Capital funding for schools: A bill that would allow school districts to raise local tax rates for construction and maintenance also would require those districts to share the money with charter schools. Now, Senate PreK-12 Appropriations chairman David Simmons, R-Altamonte Springs, says if the bill passes, “there won’t be a need” for the state to provide money for capital funding. This year, that amount was $150 million. Miami HeraldPolitico Florida. redefinED. WFSU.

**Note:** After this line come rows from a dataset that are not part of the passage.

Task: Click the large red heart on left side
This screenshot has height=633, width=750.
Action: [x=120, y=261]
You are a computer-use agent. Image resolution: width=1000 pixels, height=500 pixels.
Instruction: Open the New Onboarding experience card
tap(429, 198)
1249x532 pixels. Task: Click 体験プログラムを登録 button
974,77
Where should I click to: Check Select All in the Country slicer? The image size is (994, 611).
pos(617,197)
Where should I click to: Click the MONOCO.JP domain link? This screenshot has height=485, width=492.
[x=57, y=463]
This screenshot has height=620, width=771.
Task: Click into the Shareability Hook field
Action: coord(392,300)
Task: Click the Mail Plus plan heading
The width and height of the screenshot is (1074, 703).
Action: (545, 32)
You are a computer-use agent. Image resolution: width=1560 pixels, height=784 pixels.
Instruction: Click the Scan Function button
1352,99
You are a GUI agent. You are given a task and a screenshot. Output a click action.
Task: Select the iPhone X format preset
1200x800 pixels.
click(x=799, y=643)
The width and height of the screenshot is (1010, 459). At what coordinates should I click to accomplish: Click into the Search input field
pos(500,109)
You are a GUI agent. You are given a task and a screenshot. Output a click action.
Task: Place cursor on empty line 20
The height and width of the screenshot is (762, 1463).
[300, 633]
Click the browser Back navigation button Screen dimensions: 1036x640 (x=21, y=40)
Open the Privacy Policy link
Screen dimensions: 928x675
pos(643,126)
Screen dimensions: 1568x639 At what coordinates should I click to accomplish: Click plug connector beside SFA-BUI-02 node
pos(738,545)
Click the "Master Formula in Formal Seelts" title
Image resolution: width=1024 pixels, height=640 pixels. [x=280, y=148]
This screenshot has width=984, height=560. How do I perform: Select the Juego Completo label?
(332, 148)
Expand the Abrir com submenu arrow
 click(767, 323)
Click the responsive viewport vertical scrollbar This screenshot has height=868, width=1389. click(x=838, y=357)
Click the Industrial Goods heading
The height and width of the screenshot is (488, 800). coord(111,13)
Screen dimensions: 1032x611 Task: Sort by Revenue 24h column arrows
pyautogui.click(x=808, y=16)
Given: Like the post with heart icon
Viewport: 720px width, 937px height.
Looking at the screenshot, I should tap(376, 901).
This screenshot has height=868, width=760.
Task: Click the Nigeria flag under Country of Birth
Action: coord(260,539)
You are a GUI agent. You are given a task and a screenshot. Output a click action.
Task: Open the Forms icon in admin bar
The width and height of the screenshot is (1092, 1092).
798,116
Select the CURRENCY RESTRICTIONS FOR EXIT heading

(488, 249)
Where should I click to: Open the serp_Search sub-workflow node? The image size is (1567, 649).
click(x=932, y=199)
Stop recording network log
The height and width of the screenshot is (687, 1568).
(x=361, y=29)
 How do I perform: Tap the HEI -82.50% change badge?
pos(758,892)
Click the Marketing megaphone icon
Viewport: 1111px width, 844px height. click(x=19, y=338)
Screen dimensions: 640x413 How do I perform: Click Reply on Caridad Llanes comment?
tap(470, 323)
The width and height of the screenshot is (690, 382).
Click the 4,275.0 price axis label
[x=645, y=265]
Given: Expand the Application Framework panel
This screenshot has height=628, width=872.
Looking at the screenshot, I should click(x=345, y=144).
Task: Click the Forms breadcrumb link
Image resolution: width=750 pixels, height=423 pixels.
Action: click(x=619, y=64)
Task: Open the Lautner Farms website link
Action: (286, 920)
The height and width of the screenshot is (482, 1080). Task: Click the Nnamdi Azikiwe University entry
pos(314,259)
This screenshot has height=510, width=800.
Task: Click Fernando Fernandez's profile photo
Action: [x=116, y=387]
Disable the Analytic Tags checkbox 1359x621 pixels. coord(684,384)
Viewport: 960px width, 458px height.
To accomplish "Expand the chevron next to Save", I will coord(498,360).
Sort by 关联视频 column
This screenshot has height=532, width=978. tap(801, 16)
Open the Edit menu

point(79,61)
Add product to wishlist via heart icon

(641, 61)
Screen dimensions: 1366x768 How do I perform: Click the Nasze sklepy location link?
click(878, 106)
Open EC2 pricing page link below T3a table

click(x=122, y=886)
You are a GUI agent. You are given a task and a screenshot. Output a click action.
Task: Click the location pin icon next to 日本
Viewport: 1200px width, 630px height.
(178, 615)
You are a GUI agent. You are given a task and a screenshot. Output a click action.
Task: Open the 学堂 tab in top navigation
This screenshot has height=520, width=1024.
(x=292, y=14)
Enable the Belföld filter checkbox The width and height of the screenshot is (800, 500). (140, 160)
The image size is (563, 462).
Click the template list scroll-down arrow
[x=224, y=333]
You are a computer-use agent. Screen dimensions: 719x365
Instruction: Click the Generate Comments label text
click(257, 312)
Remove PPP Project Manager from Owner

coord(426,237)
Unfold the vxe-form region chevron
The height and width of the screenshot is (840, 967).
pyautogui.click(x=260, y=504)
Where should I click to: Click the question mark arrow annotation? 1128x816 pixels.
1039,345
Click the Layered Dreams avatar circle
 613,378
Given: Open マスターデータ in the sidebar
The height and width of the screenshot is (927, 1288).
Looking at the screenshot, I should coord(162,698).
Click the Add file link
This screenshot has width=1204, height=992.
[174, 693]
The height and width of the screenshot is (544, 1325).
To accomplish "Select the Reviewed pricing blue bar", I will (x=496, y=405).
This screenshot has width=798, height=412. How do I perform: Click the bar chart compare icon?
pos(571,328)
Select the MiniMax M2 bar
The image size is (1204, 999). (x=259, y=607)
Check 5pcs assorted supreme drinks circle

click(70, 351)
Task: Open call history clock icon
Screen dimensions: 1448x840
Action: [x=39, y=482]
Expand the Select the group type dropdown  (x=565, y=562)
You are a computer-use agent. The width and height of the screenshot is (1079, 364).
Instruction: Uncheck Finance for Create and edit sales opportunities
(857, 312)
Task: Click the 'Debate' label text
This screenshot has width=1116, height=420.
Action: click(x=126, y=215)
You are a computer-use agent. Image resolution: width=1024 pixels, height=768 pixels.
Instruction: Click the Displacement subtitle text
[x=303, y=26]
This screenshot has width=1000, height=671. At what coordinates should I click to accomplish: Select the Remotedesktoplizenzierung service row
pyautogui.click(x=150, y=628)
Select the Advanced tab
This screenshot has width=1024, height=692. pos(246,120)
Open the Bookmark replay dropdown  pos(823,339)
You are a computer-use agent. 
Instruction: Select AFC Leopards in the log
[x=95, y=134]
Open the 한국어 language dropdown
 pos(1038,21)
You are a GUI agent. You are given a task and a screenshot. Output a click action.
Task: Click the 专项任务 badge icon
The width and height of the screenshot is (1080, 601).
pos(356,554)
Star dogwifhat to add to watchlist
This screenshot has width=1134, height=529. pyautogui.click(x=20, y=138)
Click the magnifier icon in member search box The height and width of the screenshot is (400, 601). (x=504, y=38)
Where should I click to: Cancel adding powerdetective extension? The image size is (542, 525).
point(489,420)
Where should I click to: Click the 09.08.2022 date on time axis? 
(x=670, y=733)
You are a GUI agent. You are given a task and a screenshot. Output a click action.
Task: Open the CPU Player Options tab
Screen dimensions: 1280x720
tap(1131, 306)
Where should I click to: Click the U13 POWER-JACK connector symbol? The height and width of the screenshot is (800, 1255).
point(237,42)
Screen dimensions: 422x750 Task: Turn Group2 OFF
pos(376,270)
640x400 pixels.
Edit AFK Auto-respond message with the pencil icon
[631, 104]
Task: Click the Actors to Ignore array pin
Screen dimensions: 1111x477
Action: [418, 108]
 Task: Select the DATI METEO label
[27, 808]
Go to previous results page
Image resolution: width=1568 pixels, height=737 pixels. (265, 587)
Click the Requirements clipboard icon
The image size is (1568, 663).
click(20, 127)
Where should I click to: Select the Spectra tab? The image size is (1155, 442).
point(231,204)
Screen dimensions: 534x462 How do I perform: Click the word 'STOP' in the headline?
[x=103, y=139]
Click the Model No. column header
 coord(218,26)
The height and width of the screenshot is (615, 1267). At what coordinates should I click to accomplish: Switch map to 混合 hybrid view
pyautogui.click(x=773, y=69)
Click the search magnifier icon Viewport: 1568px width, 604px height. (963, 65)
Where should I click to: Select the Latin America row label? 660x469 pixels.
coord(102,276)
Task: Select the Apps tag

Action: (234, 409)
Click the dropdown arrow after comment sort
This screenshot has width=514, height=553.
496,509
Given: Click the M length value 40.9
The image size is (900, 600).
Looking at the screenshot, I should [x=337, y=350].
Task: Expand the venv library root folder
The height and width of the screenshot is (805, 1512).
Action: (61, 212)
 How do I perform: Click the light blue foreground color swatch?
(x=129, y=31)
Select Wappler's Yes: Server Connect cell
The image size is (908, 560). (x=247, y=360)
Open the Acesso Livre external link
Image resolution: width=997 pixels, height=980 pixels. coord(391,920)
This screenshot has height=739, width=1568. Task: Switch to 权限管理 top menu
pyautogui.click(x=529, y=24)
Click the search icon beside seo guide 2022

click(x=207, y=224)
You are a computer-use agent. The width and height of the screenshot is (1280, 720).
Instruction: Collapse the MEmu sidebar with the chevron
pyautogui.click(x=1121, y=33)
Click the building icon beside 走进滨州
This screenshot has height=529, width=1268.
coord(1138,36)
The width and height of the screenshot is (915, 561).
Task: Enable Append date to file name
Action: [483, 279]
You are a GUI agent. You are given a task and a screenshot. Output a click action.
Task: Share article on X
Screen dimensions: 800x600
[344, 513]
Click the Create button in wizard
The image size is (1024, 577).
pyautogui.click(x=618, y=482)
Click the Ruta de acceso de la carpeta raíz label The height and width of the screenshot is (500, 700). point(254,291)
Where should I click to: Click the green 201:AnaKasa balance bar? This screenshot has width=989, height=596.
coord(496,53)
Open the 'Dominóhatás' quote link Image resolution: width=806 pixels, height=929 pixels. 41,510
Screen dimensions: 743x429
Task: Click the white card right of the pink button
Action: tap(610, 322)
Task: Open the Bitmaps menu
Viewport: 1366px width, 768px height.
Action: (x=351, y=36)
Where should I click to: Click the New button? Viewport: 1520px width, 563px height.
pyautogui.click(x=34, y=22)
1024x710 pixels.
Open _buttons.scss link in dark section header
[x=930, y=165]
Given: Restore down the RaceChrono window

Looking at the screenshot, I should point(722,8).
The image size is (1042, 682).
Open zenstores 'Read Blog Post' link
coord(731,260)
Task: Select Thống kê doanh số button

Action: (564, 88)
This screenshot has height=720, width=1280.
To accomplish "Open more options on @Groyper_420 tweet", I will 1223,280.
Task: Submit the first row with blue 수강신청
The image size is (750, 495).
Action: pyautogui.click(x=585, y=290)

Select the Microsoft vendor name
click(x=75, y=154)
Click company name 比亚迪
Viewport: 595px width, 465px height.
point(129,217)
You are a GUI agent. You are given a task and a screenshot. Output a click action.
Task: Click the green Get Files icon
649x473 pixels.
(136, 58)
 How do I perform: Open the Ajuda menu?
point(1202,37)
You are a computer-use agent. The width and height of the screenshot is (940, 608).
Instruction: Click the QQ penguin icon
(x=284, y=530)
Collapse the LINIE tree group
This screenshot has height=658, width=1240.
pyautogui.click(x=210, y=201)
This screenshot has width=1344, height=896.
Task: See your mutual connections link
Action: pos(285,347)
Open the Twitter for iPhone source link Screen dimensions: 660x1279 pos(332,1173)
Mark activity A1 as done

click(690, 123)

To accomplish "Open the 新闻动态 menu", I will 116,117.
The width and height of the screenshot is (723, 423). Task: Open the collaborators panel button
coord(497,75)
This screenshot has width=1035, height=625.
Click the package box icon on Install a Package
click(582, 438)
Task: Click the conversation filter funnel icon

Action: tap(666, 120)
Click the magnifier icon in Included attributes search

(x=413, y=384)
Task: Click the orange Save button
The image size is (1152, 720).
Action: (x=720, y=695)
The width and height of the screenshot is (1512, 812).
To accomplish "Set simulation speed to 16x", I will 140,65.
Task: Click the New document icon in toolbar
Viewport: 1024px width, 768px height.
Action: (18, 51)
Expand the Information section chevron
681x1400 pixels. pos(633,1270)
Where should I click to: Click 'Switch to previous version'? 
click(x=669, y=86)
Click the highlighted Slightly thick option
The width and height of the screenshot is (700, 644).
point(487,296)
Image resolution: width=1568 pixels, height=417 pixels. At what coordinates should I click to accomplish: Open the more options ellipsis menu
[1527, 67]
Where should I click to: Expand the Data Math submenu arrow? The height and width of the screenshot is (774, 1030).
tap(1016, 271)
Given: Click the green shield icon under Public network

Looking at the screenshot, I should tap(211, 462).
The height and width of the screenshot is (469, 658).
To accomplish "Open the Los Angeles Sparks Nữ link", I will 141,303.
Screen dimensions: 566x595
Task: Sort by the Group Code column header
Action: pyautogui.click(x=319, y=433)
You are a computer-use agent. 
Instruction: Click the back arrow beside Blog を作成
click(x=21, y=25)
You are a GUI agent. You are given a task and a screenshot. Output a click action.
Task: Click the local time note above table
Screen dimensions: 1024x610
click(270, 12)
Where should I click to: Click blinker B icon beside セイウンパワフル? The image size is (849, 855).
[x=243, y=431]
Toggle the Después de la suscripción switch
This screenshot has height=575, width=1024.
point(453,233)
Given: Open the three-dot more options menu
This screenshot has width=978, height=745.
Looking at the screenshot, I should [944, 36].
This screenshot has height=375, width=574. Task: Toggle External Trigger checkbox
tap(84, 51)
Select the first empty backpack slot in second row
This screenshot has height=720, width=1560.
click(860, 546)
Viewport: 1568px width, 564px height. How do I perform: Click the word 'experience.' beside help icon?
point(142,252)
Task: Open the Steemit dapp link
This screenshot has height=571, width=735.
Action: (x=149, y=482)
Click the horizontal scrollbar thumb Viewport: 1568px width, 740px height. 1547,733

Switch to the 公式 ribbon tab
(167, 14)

Education budget cuts: Senate PreK-12 Appropriations chairman David Simmons, R-Altamonte Springs, releases a list of $46.3 million in cuts to education as “a starting point for our budget discussions.” The largest cuts are $14 million from the program for school uniforms, $13.95 million from teacher bonuses and $7 million from administrator professional development. Meanwhile, the Florida House identifies $485 million in education budget cuts in an exercise to meet Speaker Richard Corcoran’s call to trim $2 billion from the state budget.  Gradebook. Naples Daily News.

Testing bill: A bipartisan group of Florida state senators are urging the state to make a “common sense” decision to cut back on testing. Their bill would eliminate some tests, move the testing dates to the end of the school year and allow districts to give paper-and-pencil exams instead of online, among other things. Orlando Sentinel. Politico Florida.

Personalized learning: An expansion of personalized learning in schools is being considered by the Legislature, even though one of the counties that uses it now has concerns about its effectiveness. Lake County has the program in 13 schools, and reports mixed success. “I don’t believe we fix problems by putting in programs,” says new Lake County Superintendent Diane Kornegay. “We have places where it’s working really well. We have places where it’s not working.” Seminole County will introduce the first phase of the program in August. Orlando Sentinel.

Teachers union bill: Teachers union officials are criticizing a bill that would force them to have at least half the eligible school district employees as members or face the loss of their union certification. The bill excludes unions representing police, fire and correctional officers. “There’s absolutely no doubt it’s aimed at us, and it’s aimed at taking away teachers’ constitutional right to collective bargaining,” said Renna Lee Paiva, president of the Clay County teachers union. Clay Today.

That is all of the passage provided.